:: DESCRIPTION OF THE TASK ::
In the records below, find the line holding "Task: Remove the Allowed paths entry" and the line holding "Task: Collapse the 3D Settings tree node". Set down both, with every line between them, exactly.

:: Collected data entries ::
_ _ _ _

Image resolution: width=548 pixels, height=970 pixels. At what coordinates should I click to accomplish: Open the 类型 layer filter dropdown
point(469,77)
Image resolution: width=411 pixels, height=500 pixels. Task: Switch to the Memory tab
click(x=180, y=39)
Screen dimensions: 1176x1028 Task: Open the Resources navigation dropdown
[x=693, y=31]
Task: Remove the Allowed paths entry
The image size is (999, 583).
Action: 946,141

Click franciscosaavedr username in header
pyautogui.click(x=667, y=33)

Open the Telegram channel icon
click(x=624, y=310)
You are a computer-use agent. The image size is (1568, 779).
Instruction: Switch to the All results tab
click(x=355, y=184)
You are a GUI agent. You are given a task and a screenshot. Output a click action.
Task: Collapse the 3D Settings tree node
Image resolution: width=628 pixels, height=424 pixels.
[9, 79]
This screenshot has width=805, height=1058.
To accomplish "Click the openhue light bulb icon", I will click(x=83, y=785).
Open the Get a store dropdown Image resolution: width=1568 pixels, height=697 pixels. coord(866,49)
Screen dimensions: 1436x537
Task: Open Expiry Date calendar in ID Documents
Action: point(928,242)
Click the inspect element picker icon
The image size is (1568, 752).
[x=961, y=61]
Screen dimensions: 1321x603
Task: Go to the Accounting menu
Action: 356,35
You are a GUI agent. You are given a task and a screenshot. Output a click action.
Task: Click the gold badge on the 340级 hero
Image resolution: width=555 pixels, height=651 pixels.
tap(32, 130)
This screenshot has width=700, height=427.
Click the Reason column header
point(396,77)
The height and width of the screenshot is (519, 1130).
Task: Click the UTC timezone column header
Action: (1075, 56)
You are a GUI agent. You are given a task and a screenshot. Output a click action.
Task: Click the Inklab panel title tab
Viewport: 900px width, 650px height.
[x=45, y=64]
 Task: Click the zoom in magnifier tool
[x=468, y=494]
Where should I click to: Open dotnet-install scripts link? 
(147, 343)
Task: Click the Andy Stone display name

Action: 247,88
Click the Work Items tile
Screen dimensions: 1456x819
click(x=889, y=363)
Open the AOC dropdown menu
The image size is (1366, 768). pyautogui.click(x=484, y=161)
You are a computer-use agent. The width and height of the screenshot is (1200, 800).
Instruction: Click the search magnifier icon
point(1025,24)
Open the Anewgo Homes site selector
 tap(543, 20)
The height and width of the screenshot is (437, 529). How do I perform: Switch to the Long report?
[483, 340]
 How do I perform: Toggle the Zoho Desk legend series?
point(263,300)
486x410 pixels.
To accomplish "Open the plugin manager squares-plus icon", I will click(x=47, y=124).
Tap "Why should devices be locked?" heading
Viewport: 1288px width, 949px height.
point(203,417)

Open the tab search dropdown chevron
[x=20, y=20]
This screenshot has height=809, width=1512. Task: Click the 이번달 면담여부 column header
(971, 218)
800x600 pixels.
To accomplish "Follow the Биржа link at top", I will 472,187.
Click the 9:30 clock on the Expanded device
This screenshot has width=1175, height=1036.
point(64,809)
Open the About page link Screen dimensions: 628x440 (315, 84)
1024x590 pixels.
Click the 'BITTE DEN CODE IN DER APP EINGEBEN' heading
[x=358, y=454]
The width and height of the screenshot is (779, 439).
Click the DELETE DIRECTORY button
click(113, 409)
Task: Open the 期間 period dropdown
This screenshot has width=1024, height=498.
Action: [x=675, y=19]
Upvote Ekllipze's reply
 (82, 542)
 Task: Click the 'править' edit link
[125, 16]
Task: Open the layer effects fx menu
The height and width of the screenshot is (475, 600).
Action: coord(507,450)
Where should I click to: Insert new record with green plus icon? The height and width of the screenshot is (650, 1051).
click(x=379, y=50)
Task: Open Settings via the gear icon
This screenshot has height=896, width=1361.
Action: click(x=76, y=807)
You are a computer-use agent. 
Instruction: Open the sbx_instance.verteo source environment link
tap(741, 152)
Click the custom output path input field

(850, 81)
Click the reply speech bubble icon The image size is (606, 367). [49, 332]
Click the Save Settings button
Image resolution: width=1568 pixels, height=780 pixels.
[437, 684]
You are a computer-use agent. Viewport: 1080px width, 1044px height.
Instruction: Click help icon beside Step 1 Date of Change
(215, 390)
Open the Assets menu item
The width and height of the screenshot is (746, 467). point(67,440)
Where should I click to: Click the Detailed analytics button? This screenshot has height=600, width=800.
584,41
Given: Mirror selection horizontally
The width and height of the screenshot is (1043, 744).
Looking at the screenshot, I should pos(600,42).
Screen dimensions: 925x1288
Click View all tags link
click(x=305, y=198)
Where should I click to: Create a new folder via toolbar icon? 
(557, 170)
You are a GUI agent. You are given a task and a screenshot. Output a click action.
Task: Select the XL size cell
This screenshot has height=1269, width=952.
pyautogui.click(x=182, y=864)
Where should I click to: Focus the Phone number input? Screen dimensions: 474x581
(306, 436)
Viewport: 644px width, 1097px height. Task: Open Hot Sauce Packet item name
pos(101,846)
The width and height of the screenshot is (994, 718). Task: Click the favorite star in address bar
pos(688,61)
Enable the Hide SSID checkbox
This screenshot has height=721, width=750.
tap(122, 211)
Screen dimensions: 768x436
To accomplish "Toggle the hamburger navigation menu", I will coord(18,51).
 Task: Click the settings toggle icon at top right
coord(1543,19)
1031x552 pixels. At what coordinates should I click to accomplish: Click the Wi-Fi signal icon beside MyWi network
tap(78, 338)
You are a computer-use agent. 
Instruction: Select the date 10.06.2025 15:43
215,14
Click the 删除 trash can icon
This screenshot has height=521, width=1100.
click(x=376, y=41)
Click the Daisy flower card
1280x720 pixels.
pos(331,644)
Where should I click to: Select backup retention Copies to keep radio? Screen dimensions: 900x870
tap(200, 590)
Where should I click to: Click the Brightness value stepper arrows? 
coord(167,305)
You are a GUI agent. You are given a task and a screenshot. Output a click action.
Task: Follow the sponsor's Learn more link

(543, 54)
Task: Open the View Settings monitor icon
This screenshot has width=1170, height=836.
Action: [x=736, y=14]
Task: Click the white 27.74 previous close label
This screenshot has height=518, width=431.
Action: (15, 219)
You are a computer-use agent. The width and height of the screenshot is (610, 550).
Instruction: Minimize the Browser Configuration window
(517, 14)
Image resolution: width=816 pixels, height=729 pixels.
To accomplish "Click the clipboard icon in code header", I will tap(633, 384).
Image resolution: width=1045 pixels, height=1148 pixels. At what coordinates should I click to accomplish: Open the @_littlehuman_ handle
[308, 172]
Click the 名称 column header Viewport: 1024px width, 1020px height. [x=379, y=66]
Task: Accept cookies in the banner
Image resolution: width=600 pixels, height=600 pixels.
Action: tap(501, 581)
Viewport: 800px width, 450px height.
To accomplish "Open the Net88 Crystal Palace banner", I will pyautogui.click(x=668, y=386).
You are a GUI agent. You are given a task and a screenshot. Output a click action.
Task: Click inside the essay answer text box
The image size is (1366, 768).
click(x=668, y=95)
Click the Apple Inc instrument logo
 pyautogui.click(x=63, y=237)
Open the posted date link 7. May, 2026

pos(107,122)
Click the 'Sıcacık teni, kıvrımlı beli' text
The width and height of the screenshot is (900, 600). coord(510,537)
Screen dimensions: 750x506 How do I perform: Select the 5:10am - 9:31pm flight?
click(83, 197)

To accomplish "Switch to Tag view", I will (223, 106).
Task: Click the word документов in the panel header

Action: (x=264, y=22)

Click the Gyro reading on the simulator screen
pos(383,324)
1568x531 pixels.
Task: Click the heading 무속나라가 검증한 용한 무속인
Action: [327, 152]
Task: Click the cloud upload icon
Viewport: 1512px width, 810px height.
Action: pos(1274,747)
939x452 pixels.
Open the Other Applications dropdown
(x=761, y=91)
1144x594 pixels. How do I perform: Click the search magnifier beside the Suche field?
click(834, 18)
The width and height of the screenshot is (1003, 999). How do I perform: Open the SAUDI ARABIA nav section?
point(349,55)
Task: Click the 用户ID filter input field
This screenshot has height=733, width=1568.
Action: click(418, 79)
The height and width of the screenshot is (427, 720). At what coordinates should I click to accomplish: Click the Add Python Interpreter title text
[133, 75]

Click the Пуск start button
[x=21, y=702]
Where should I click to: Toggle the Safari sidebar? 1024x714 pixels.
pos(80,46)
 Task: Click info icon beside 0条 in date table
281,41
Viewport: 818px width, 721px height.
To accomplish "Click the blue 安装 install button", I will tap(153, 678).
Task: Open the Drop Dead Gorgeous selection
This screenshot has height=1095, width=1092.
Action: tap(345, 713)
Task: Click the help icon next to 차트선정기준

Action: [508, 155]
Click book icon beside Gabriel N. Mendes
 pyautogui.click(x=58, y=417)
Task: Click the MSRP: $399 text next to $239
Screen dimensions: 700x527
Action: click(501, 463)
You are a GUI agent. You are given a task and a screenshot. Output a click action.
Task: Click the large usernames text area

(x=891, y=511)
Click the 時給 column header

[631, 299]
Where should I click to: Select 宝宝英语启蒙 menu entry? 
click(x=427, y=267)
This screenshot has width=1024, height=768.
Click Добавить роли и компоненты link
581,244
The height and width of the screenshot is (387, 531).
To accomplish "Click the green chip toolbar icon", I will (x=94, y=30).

_ _ _ _

:: SOLUTION BELOW ::
Task: Remove the Allowed paths entry
The image size is (999, 583).
Action: 946,141

Click franciscosaavedr username in header
pyautogui.click(x=667, y=33)

Open the Telegram channel icon
click(x=624, y=310)
You are a computer-use agent. The image size is (1568, 779).
Instruction: Switch to the All results tab
click(x=355, y=184)
You are a GUI agent. You are given a task and a screenshot. Output a click action.
Task: Collapse the 3D Settings tree node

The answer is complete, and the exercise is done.